[Start of section]

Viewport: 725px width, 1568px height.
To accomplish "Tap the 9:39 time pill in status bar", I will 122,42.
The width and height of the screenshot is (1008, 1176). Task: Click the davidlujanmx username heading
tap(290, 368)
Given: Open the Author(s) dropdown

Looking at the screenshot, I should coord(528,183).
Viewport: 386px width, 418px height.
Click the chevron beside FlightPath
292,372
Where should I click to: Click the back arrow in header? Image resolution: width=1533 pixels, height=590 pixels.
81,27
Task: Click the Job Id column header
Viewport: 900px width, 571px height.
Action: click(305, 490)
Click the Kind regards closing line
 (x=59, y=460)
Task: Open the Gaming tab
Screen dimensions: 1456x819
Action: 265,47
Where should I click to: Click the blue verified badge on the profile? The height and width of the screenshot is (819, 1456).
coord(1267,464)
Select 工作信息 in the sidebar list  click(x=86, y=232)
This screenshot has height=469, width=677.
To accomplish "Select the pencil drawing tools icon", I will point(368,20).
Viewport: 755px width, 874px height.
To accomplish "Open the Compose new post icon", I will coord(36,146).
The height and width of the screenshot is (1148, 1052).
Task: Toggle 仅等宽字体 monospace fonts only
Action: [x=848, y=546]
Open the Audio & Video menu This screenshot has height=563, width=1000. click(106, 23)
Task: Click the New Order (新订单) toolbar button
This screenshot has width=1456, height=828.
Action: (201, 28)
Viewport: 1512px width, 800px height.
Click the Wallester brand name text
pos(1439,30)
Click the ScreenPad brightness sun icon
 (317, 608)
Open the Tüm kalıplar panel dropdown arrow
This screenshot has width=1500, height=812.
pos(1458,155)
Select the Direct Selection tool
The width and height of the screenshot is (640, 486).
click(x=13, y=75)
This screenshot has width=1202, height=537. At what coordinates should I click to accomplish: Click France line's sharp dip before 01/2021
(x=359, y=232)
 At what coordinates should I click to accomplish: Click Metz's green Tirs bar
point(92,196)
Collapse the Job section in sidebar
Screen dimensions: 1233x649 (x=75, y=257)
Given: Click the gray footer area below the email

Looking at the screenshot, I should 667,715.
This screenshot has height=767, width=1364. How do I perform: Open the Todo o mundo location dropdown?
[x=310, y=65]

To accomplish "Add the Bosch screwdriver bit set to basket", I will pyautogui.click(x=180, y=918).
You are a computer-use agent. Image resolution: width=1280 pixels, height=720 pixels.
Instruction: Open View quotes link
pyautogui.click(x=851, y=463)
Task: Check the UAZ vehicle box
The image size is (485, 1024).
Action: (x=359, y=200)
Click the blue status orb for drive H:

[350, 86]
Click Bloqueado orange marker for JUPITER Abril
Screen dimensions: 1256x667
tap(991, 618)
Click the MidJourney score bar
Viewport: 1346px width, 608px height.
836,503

[End of section]

→ ASSIGNMENT: Count up the lines in the material above that contain the string "Select", then state that figure alone.

→ RESULT OF THE EXERCISE: 3